Due to its high sensitivity, the Nerve Agent Sensor demonstrated considerable resistance to environmental factors, such as high temperatures, as well as interference from other compounds. It also has a shelf life of two to three years.

=== Nerve Agent Sensing Biopolymer Wipe ===
The Nerve Agent Sensing Biopolymer Wipe acts as a biosensor that is capable of detecting specific nerve agents on surfaces, in solution, and in the air. It maintains a dynamic pH equilibrium by utilizing the pH-dependent catalytic activity of a base-producing enzyme and an acid-producing enzyme. The production of acid stems from butyrylcholinesterase (BChE)-catalyzed butyrylcholine hydrolysis while the production of base stems from urease-catalyzed urea hydrolysis. When both enzyme systems are active, the pH remains constant. However, the presence of a nerve agent causes cholinesterase to become inhibited and the hydroxide ion production from urea hydrolysis rapidly increases the pH level.
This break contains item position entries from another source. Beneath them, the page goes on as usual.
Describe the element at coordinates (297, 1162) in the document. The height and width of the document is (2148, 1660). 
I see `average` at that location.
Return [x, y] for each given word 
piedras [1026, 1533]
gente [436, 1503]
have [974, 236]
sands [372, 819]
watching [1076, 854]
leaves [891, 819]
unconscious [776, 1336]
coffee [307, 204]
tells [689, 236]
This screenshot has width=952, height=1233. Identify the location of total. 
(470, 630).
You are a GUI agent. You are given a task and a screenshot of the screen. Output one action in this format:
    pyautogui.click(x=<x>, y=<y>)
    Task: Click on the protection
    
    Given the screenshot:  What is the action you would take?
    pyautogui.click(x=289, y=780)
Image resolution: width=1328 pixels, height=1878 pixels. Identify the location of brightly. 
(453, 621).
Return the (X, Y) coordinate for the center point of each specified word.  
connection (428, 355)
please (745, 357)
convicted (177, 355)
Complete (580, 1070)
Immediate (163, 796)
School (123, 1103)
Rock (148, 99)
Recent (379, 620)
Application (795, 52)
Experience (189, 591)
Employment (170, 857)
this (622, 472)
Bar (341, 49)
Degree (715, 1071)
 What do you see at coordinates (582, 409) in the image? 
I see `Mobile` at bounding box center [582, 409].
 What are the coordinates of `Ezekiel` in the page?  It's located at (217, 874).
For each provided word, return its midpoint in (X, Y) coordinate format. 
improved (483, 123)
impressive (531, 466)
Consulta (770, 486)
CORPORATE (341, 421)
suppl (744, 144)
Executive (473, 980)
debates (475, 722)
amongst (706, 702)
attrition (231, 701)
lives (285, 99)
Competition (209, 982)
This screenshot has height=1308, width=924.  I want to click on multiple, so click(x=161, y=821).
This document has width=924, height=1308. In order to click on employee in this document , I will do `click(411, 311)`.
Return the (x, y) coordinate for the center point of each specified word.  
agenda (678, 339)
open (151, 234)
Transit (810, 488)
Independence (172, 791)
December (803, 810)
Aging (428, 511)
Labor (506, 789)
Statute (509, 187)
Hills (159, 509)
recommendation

The biopolymer wipe has exhibited several notable characteristics, including high sensitivity to CWAs, resistance to high temperatures, an almost-immediate response rate, and a shelf life as long as five years.

== Operation ==
Emergency responders could use this kit to conduct surface cross-examination for the presence of nerve (G and V series), blood (AC), blister (AC) agents, acids, bases, aldehydes, and oxidizers. The Agentase kit acted similar to a glow stick. The operator cracked the ampule inside the sensor barrel which released the enzyme solution into a sponge. The sponge was then applied directly to a surface for sample collection. Each sensor provided color codes so that chemical detection results could be understood by personnel without extensive training and skills. The kit was used in several military, law enforcement, and emergency response scenarios.